───── Entries supplied ─────

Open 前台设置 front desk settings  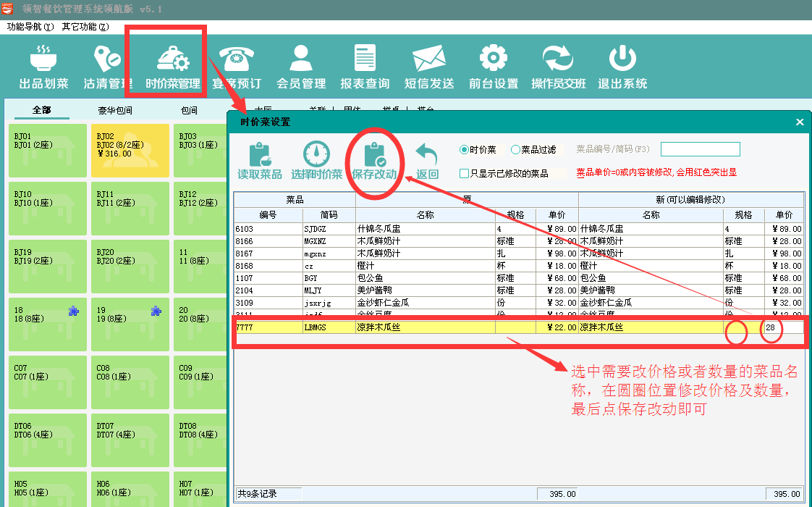[x=494, y=67]
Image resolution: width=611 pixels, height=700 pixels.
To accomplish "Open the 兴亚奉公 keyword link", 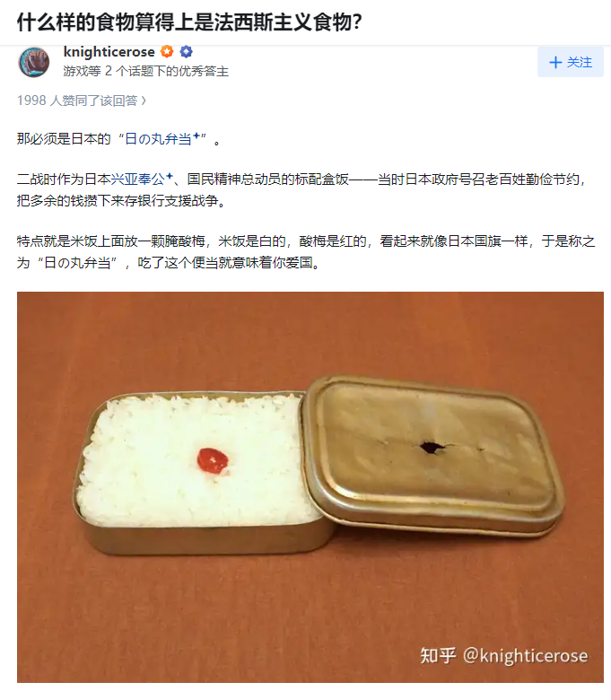I will coord(138,179).
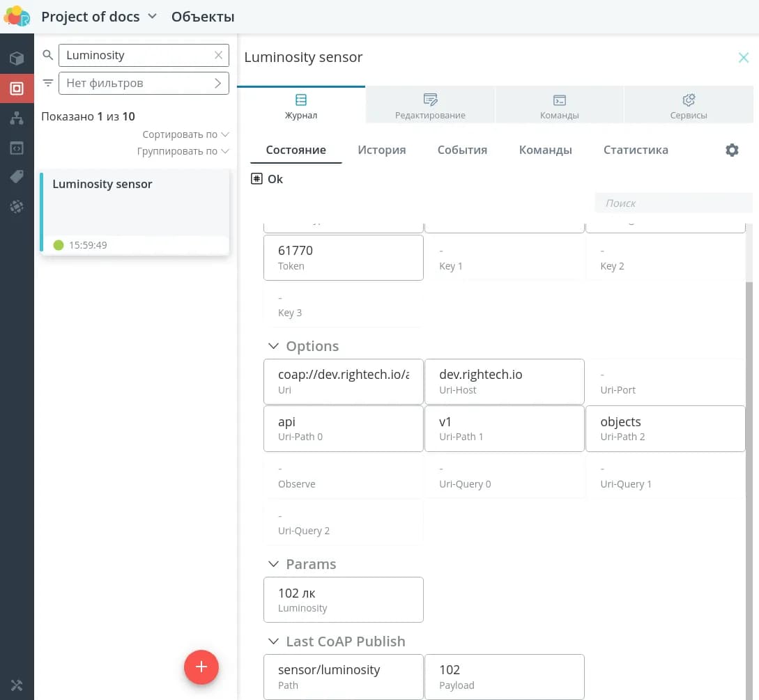The height and width of the screenshot is (700, 759).
Task: Collapse the Params section
Action: (273, 564)
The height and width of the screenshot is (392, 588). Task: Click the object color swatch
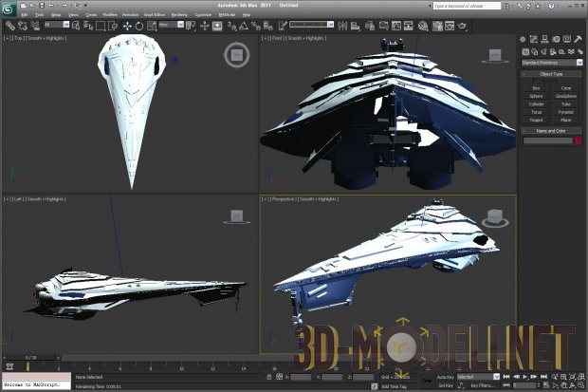[577, 140]
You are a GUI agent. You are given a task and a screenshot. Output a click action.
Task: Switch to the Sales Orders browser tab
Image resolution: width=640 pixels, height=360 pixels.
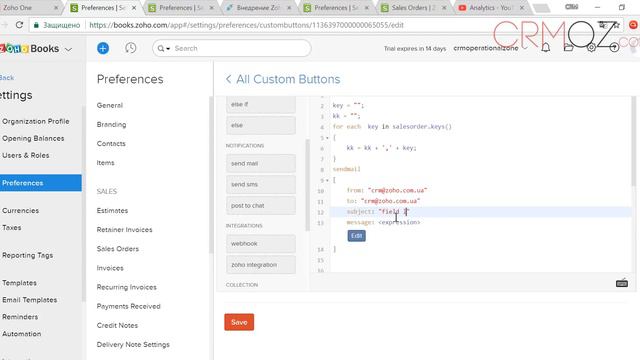click(409, 8)
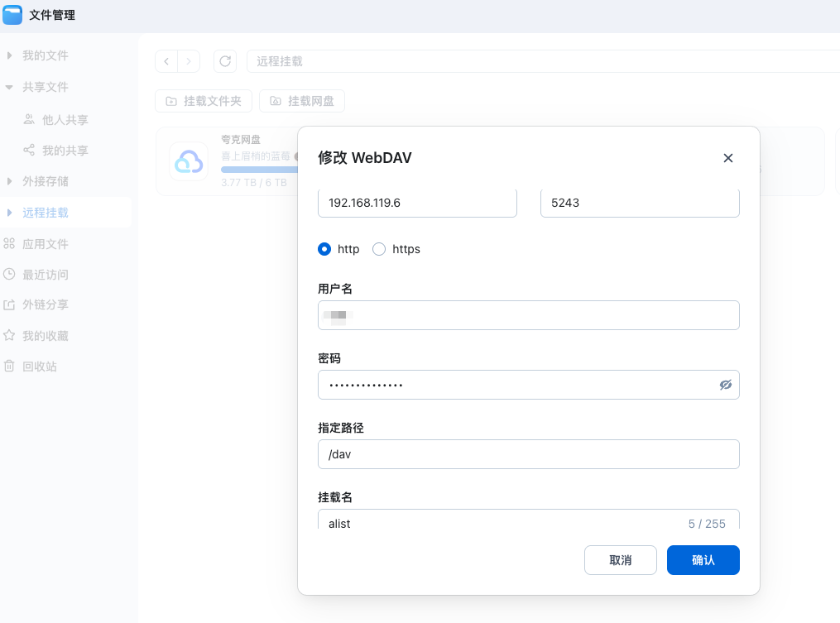Viewport: 840px width, 623px height.
Task: Click the specified path /dav field
Action: click(x=528, y=454)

─────

Your goal: Working from the line with "Task: Switch to the Sales Orders browser tab" down through the last line of the records, give every line again exactly, but no pictures.

Written answer:
Task: Switch to the Sales Orders browser tab
Image resolution: width=640 pixels, height=360 pixels.
click(409, 8)
Viewport: 840px width, 623px height.
Task: Click the specified path /dav field
Action: click(x=528, y=454)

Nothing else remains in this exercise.